- CEL ZADANIA A
Wyjaśnij na podstawie artykułu o Złotej Piłce, dlaczego krytycy irytowali się zwycięstwami Messiego w plebiscycie. Odpowiedz w jednym do trzech zdań.
- CEL ZADANIA B
Proszę podać dalszy ciąg artykułu o Złotej Piłce, zaczynając od miejsca, w którym się kończy.

#### TREŚĆ DOKUMENTU ####

Finał Ligi Mistrzów. Czy Lewandowski może odebrać Messiemu Złotą Piłkę?

Wczoraj to pytanie brzmiałoby absurdalnie, dziś zadać je wypada. A gdyby polski napastnik Borussii rozstrzygnął sobotni finał Ligi Mistrzów, musiałoby paść inne: Jeśli nie on, to kto?

Zanim zawrócił w kibicowskich głowach spadkobierca boskiego Maradony, plebiscyty na futbolistów roku - swoje organizowały "France Football" i FIFA, dopiero niedawno je zunifikowano - wygrywali zwykle bohaterowie drużyn, które triumfowały w najważniejszym turnieju. Mundialu, mistrzostwach kontynentu lub Pucharze Europy/Lidze Mistrzów. Indywidualną klasę musiał uprawomacnić sukces zbiorowy.

Leo Messi unieważnił wszystkie świętości, jak mesjasz ogłaszający nową religię. Wziął nagrodę cztery razy z rzędu. Także w zeszłym roku, w którym nie zdobył żadnego międzynarodowego trofeum. Krytycy irytowali się, że propagująca jego nadludzkie moce marketingowa machina odebrała głosującym zdrowy rozsądek.

#### WYODRĘBNIONE DANE ####

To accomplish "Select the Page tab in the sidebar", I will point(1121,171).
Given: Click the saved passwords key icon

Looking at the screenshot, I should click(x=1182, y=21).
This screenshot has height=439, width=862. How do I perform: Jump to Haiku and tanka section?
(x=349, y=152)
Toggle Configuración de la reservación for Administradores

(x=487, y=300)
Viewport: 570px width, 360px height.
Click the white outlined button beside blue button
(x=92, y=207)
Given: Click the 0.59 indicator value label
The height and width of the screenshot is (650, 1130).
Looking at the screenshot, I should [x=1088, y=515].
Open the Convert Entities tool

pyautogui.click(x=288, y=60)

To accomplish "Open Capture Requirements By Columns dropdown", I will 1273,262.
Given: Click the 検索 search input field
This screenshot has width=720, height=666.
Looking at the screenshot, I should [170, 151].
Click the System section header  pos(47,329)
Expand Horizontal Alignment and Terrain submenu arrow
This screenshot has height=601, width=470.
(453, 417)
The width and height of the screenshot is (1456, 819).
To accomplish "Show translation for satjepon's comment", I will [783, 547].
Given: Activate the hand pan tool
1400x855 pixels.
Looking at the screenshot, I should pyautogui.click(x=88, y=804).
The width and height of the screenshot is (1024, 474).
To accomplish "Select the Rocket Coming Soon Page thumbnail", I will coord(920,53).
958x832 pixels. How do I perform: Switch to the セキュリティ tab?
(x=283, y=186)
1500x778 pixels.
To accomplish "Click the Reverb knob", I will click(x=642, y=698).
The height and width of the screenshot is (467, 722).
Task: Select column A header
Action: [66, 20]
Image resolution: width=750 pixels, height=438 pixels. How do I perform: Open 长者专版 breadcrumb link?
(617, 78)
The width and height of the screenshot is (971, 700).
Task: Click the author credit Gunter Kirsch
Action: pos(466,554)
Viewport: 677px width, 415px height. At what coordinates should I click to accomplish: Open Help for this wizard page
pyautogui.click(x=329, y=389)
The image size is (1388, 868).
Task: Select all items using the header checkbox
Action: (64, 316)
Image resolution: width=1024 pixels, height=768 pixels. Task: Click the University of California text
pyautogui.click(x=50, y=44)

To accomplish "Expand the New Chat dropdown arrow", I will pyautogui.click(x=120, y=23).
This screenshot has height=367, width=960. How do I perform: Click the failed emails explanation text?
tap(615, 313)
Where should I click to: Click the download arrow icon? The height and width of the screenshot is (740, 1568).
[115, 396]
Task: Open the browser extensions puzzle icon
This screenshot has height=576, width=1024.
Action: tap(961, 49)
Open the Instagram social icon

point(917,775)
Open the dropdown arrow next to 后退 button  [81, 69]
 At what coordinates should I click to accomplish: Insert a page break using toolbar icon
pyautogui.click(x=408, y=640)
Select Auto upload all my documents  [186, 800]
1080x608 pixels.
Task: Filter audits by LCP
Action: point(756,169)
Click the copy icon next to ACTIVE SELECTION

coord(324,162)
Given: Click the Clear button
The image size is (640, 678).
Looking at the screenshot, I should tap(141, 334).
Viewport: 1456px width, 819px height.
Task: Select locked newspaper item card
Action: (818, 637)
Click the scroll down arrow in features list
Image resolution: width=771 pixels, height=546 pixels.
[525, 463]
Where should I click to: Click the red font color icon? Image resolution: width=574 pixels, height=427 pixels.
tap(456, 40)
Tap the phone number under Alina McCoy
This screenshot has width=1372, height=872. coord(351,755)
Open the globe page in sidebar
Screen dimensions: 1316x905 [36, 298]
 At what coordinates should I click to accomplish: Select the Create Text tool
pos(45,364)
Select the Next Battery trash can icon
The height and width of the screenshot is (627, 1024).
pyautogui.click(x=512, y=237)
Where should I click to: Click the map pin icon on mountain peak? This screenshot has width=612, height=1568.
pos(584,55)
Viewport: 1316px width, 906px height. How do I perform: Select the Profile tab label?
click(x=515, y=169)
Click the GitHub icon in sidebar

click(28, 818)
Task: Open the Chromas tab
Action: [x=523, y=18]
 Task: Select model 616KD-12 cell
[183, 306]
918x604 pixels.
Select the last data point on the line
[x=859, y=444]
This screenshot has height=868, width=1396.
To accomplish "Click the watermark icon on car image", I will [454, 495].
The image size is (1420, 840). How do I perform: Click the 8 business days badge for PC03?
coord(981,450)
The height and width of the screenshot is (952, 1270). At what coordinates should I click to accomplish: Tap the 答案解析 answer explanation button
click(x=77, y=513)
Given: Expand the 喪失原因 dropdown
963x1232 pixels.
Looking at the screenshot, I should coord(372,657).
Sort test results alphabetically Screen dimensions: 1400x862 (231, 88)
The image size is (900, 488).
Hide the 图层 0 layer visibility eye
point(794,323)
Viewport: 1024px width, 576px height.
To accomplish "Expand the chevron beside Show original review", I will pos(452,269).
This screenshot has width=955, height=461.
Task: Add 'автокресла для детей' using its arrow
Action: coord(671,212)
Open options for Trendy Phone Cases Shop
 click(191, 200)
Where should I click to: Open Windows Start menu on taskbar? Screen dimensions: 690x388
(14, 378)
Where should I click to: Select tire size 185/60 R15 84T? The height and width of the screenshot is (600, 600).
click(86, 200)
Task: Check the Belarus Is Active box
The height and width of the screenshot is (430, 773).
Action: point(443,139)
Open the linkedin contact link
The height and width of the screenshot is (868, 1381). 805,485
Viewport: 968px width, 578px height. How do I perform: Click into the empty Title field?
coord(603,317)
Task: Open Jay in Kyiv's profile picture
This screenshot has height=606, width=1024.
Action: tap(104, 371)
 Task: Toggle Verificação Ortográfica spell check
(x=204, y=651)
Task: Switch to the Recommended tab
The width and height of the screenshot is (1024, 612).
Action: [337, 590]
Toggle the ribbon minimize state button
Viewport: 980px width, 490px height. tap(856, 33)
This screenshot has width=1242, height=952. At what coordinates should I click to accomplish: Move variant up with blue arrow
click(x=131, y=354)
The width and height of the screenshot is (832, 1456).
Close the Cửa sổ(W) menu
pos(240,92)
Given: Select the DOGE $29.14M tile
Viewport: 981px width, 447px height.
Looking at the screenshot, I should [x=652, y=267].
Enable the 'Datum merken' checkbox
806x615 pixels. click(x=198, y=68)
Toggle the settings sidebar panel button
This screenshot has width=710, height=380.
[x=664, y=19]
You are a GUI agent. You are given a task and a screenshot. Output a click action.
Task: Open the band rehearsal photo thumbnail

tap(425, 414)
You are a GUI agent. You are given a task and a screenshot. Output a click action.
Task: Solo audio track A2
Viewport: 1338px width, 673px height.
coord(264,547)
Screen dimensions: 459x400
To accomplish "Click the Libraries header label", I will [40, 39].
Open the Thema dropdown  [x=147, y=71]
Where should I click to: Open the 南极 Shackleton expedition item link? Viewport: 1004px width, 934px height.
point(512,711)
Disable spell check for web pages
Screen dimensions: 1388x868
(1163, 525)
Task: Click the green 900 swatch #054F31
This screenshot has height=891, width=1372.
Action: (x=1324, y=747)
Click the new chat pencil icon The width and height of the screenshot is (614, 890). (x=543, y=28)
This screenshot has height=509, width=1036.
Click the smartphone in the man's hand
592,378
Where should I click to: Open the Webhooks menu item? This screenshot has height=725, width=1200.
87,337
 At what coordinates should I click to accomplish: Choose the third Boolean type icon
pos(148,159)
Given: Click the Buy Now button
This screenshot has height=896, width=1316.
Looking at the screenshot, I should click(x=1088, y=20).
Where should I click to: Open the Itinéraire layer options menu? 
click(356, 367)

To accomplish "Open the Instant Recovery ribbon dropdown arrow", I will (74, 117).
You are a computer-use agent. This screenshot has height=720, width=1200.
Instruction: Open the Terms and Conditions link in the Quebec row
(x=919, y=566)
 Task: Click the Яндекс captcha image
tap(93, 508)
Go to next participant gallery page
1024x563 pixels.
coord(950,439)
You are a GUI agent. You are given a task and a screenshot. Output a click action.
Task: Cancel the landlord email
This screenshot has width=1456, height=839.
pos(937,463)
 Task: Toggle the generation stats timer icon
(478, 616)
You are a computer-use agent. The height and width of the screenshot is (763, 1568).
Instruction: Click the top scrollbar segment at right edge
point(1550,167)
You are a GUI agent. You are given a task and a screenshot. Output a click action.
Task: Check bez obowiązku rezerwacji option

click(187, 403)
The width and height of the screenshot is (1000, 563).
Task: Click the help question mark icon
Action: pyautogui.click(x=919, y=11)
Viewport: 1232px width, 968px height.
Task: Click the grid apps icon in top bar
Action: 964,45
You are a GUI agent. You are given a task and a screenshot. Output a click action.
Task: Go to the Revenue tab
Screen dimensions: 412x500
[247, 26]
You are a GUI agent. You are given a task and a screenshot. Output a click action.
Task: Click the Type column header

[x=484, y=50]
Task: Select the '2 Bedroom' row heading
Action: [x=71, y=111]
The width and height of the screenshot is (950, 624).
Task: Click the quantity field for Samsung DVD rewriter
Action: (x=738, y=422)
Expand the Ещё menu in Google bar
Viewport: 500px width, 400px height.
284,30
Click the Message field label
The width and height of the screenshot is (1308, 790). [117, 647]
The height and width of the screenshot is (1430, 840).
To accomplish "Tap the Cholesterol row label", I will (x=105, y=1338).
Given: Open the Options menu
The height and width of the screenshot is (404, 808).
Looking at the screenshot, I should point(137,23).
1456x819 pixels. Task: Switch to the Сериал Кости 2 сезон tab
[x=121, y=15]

####

- ODPOWIEDŹ DO ĆWICZENIA A
Messi zdobył nagrodę cztery razy z rzędu, także w roku, w którym nie wygrał żadnego międzynarodowego trofeum, choć wcześniej indywidualną klasę musiał potwierdzić sukces drużyny. Krytycy uważali, że marketingowa machina propagująca jego nadludzkie moce odebrała głosującym zdrowy rozsądek.

- ODPOWIEDŹ DO ĆWICZENIA B
Wokół Argentyńczyka na plebiscytowym podium wirowały inne gwiazdy Barcelony, a także Cristiano Ronaldo, który też, jak Messi, więcej poprzegrywał niż nawygrywał. Gdy zatem obejrzymy się w bliską przeszłość, widzimy, że w konkursie na globalną rozpoznawalność Robert Lewandowski, wśród superbohaterów debiutant, nie miałby wielkich szans.

Rok 2013 znacząco odbiega jednak od minionych.

Konkurencja w Borussii? Mizerna

Tiki-taka, w wydaniu katalońskim lub reprezentacji Hiszpanii, bez przerwy triumfowała ostatnio w najważniejszych turniejach sezonu. 2008: mistrzostwa Europy. 2009: Liga Mistrzów. 2010: mundial. 2011: Liga Mistrzów. 2012: mistrzostwa Europy. Dopiero teraz wreszcie nie dotknie jakiegokolwiek cennego międzynarodowego tytułu. Co więcej, obwoływana futbolowym cudem wszech czasów Barcelona tym razem nie tyle przegrała nieznacznie (jak w poprzednim półfinale z Chelsea), ile poniosła wstrząsającą klęskę - 0:7 w dwumeczu (z Bayernem) nie zdarzyło się jeszcze na tym poziomie nikomu. To jej wirtuozów uczłowieczyło, znów tworzą drużynę jak każda.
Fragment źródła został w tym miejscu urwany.